Literary Hub has an 90s style "Mathblaster" game based on Emily Dickinson

One of the grand ironies of life is how naturally inquisitive children are before attending school. At the beginning of their formalized education, children will use knowledge as a form of social currency among their peer groups. Kids will gleefully flaunt whatever information they possess to symbolize their maturity and presumed superiority. However, after sliding out of the school system's assembly line, the zeal most children carried for ingesting new information withers on the vine. Where they once craved the ability to read, kids will procrastinate whenever their teachers issue a reading assignment. 

In an effort to keep children interested, schools and parents have concocted several schemes to merge education and entertainment. Several platforms have seemingly found the perfect answer to this age-old conundrum by using children's obsession with video games. Literary Hub's new game "EmilyBlaster" could be the most engaging way to make students that are interfacing with Emily Dickinson's work for the first time view the classic poems in a new light. 

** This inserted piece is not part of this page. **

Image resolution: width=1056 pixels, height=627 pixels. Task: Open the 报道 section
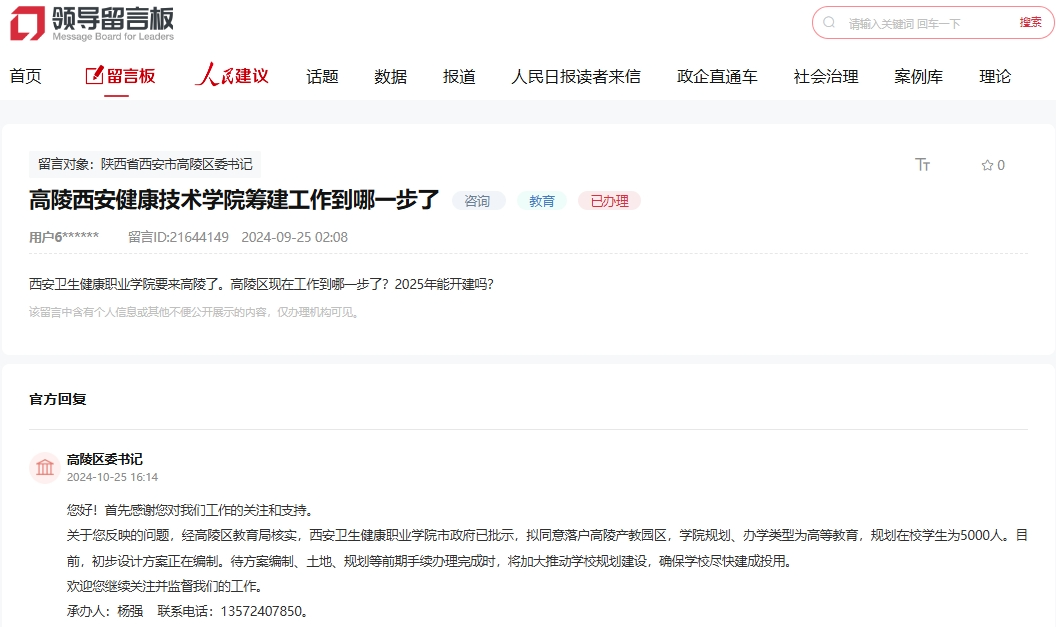point(458,75)
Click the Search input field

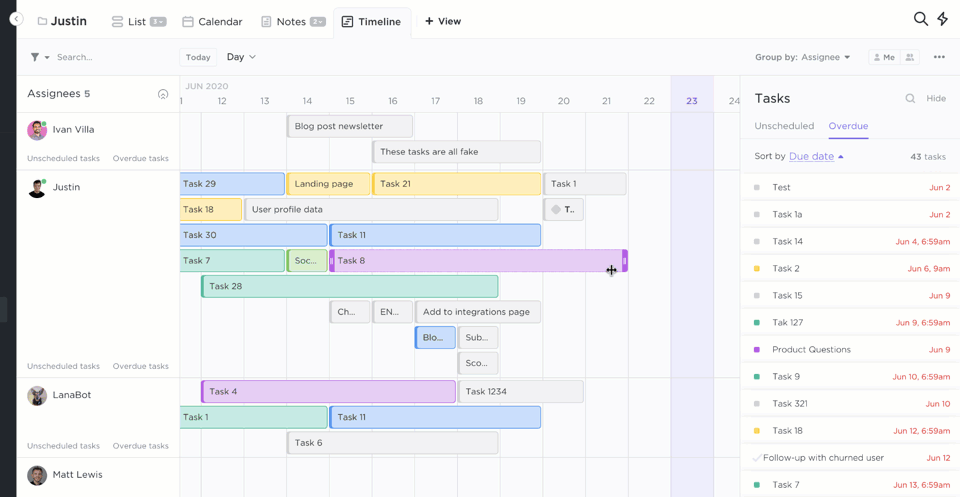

Although the potential for enticing students to read Emily Dickinson exists, the game was actually created to serve as a tie-in to the novel Tomorrow, and Tomorrow, and Tomorrow by Gabrielle Zevin. 

"EmilyBlaster" is based on a fictional game from Gabrielle Zevin's upcoming novel,Tomorrow, and Tomorrow, and Tomorrow, reports Literary Hub. The book follows two childhood friends who reconnect later in life and make video games together; one of them, Sadie, creates "EmilyBlaster." Along with Dickinson's poetry, the game was inspired by 1980s edutainment games like "Math Blaster!"

"I liked the slight subversiveness of making a game where the object was to shoot poetry," Zevin tells Literary Hub, "and I thought that Emily Dickinson's compact verse style and memorable phrasings would make for perfect targets."